DIRECTIONS FOR THIS TASK: The copy you return should hold only the lines from the top of the data below through the line with "[Pinterest] (179, 2396)", each duplicated exactly and with no pictures.

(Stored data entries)
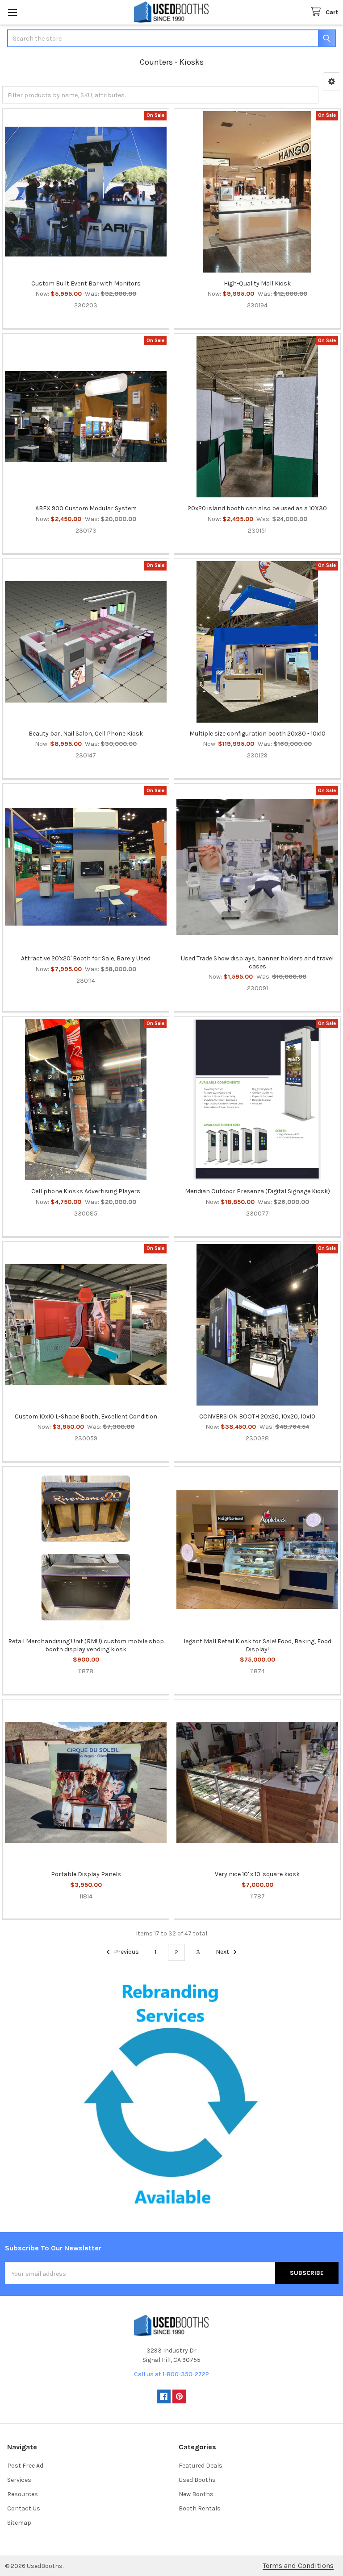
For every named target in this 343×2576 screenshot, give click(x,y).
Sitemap (19, 2522)
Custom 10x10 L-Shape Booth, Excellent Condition (86, 1416)
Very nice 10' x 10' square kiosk (257, 1874)
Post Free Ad (25, 2465)
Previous (126, 1952)
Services (19, 2480)
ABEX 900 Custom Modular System (86, 508)
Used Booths (197, 2480)
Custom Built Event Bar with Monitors (86, 283)
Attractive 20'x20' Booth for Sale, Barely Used (86, 958)
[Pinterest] (179, 2396)
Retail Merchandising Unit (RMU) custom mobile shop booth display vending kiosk (86, 1645)
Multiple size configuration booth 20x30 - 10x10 (257, 733)
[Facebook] (164, 2396)
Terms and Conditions (298, 2565)
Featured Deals (200, 2465)
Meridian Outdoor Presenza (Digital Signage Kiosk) (257, 1191)
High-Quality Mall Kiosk (257, 283)
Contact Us (23, 2508)
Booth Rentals (200, 2508)
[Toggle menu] (12, 12)
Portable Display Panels (86, 1874)
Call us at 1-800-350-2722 (171, 2374)
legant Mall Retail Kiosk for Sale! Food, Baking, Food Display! (257, 1645)
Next (223, 1952)
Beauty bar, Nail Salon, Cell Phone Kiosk (86, 733)
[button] (331, 81)
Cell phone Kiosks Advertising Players (85, 1191)
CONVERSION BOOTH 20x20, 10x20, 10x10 (257, 1416)
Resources (22, 2494)
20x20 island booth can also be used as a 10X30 (257, 508)
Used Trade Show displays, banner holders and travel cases (257, 962)
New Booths (196, 2494)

ANSWER TO THIS TASK:
For every named target in this 343×2576 screenshot, give click(x,y).
Sitemap (19, 2522)
Custom 10x10 L-Shape Booth, Excellent Condition (86, 1416)
Very nice 10' x 10' square kiosk (257, 1874)
Post Free Ad (25, 2465)
Previous (126, 1952)
Services (19, 2480)
ABEX 900 Custom Modular System (86, 508)
Used Booths (197, 2480)
Custom Built Event Bar with Monitors (86, 283)
Attractive 20'x20' Booth for Sale, Barely Used (86, 958)
[Pinterest] (179, 2396)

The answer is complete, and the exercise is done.